More substantively, there’s hints that there used to be many more Factions in Sigil – dozens of the things! – but the Lady of Pain imposed a strict limit of 15, which prompted a brief civil war-cum-purge which the Factions of today are the survivors of. This is a nice development which answers a whole bunch of significant questions about the setting, including (off the top of my head):

  • “Why aren’t there Factions for every goofy philosophy?” Answer: there’s a strict limit, so if you can make your personal philosophy fit the broad church of one Faction or another you are better off doing that.
  • “Why don’t the Revolutionary League/Sign of One/Xaositects/Free League/any other Faction whose members are likely to have sharp disagreements with each other to the point of not being able to work together schism?” Answer: they’d lose massive amounts of power by doing so, and nobody is entirely clear which side of the schism – if any – would get the vacated Faction spot, so unless you simply don’t believe in the major underlying principles of the Faction it is always better to try and change minds within the Faction than to quit.
  • “Why can’t we start our own Faction?” Answer: in principle you can, in practice if you wanted it to be an actual Faction you would need to knock down one of the other Factions, which would make a great goal for a long-term campaign.

There’s also a shift in emphasis noticeable, with the book referring the reader not to the Planescape boxed set to get the basic rundown on the Factions, but The Planewalker’s Handbook, which is already spoken of here as though it is the core book of the setting.
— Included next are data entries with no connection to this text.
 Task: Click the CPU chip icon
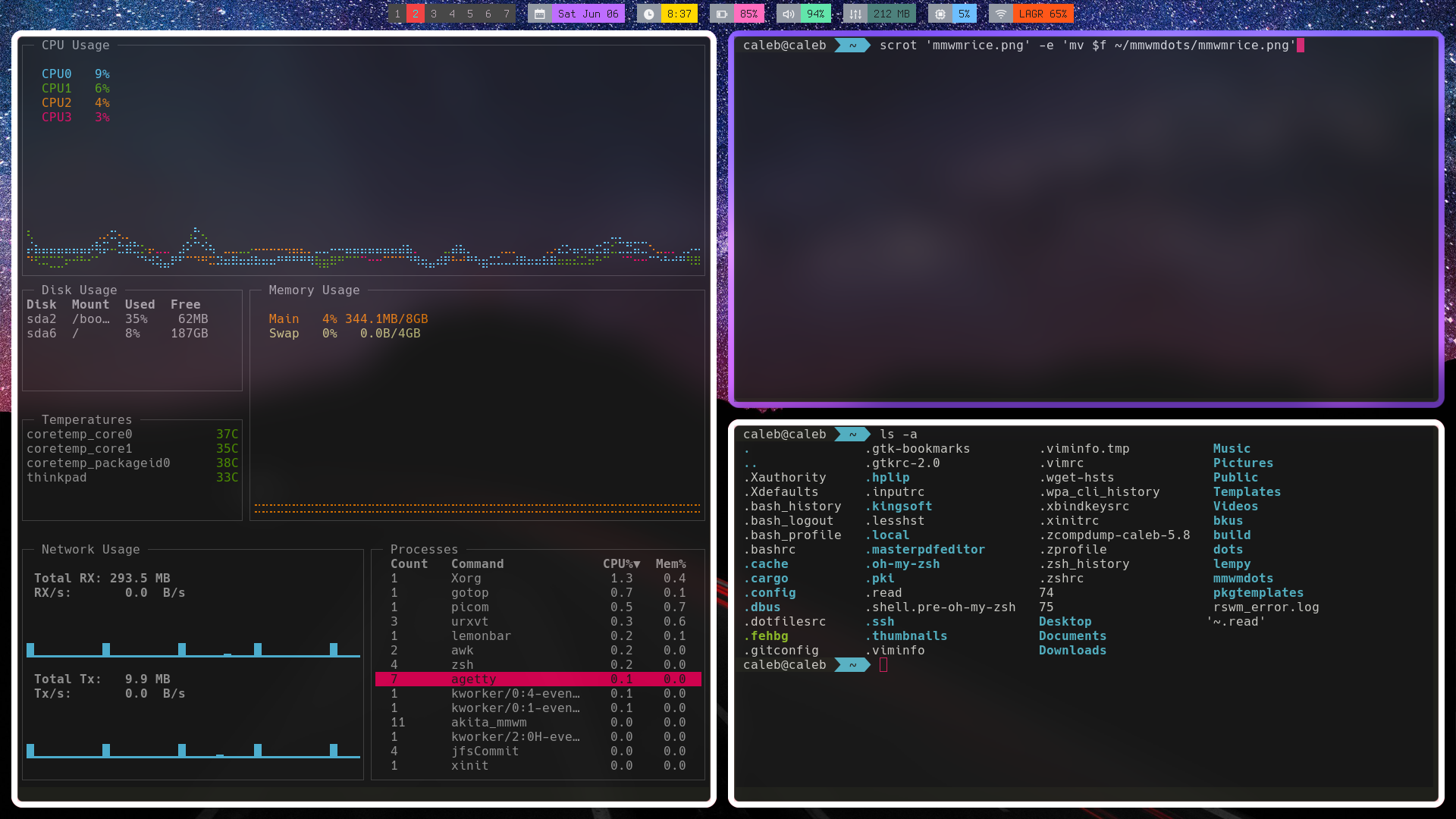pos(940,14)
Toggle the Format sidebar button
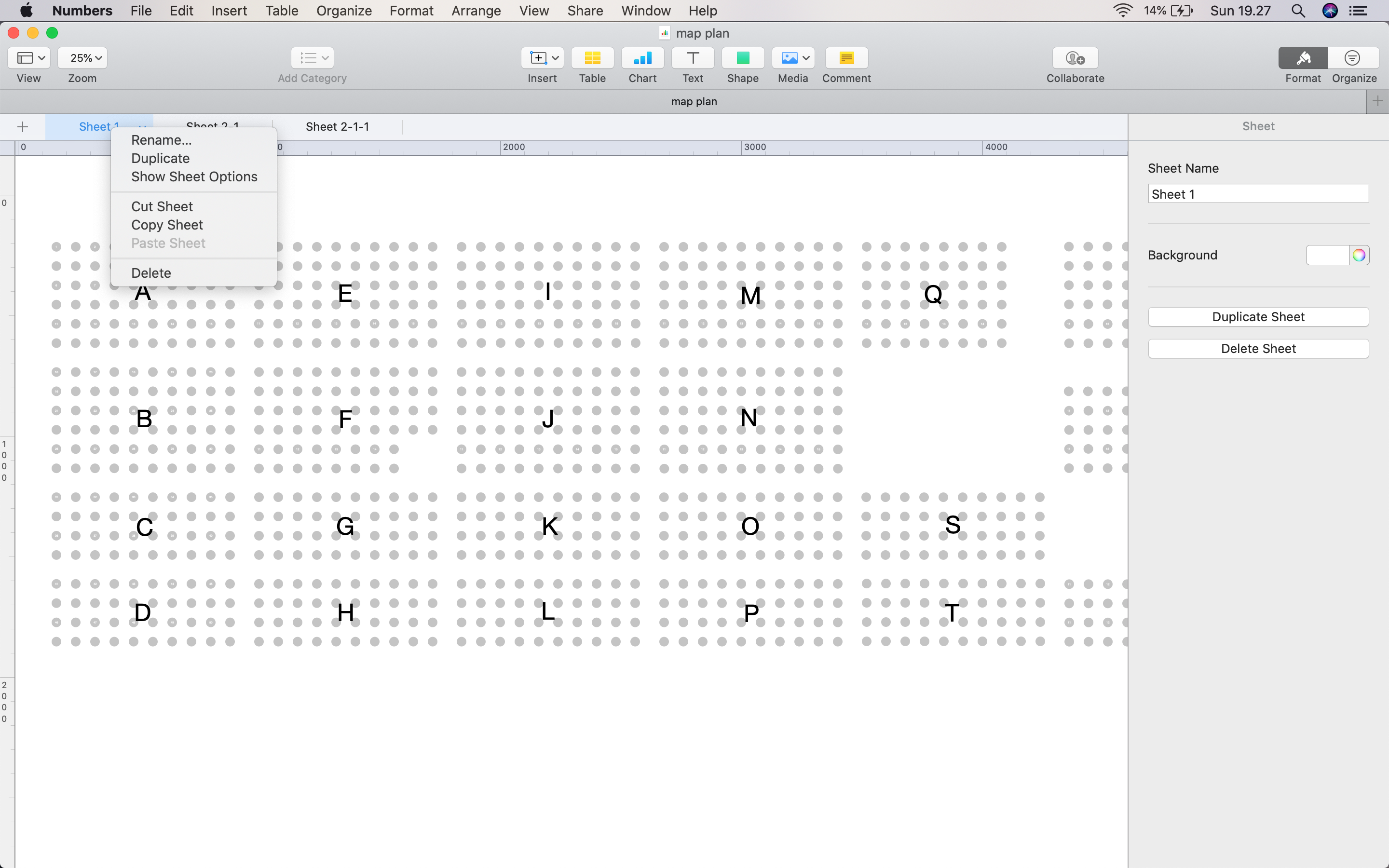 pos(1302,58)
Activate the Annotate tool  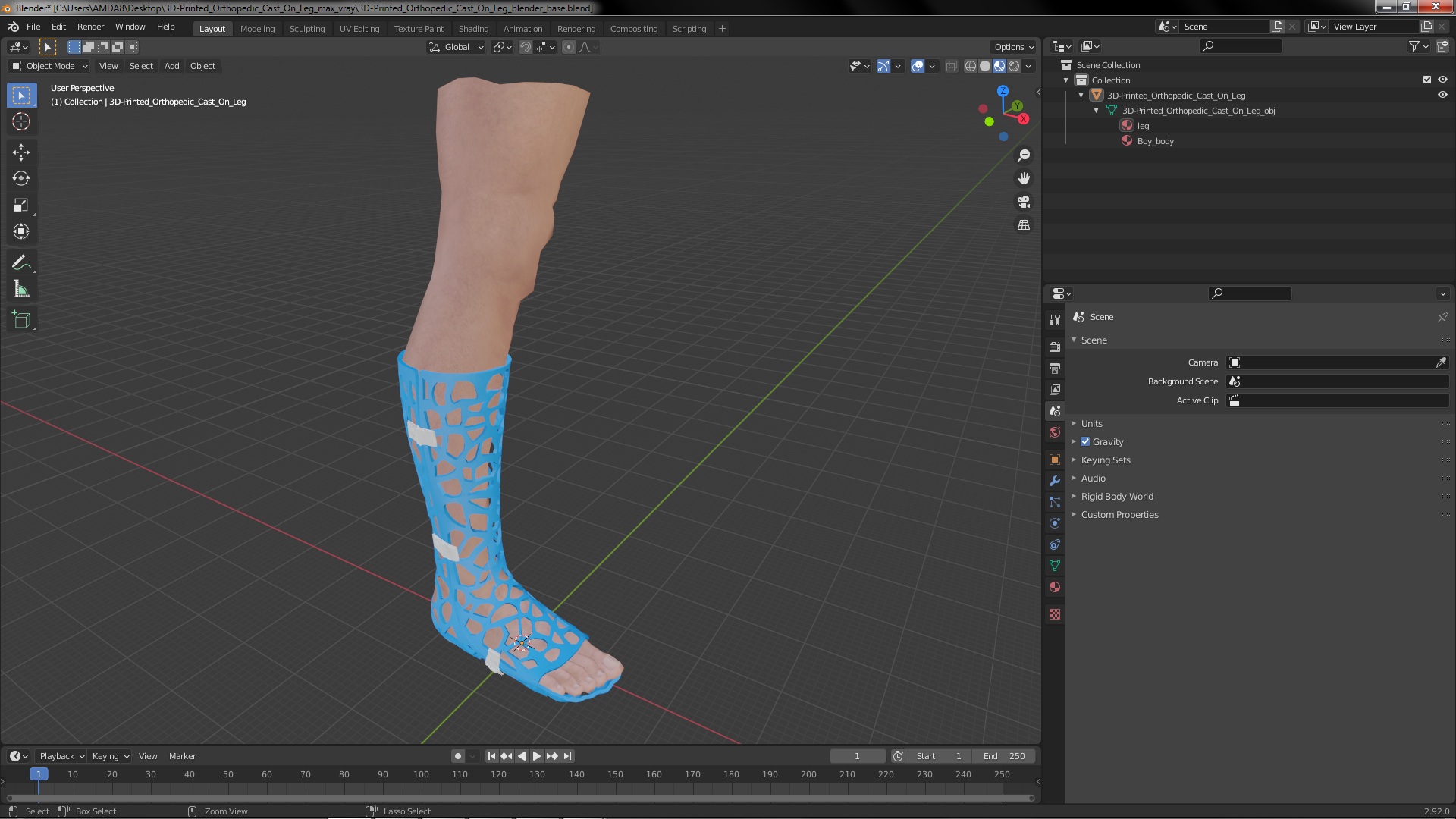(x=21, y=263)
That may simply because it’s a player-facing book, and had come out that year to boot so it was an opportune moment to give it a plug and push its sales a bit, but I suspect that there is also an aspect here of TSR realising that the big boxed set approach they had been taking was beginning to become commercially unviable and wanting to reposition The Planewalker’s Handbook as the core book of the setting so as to ease the need to stock lots of copies of the core box, which could be marketed more exclusively to DMs.

In short, the Manifesto is a supplement which finds the Planescape setting evolving, but evolving in a way which for the most part makes sense and feels like a natural embellishment of what had gone before.

Uncaged: Faces of Sigil

Uncaged is a big collection of NPCs which makes good use of the fact that all the NPCs live in the same town. Whilst they can be treated entirely atomistically if you wish, each of the NPC descriptions also includes links between the NPC in question and at least one other NPC in the book – sometimes a minor connection, sometimes something more significant. Thus, the book describes not only a series of NPCs to enrich Sigil with, but also a network of connections between them which helps the GM find the answer to questions like “Are there any rumours of X having enemies?”

In fact, some of these connections amount to larger plots, with useful diagrams in the appendix at the back of the book giving extremely clear overviews of how the plots in question are structured. You could, in fact, very happily run a sandbox Planescape campaign using this book as the primary reference, simply by having the player characters bounce off the NPCs in question. Used in conjunction with In the Cage and the Factol’s Manifesto, it makes Sigil a city setting as rich as any described in the citybook-happy days of the 1990s, with books like the excellent original version of Chicago By Night for Vampire appearing almost shallow in comparison.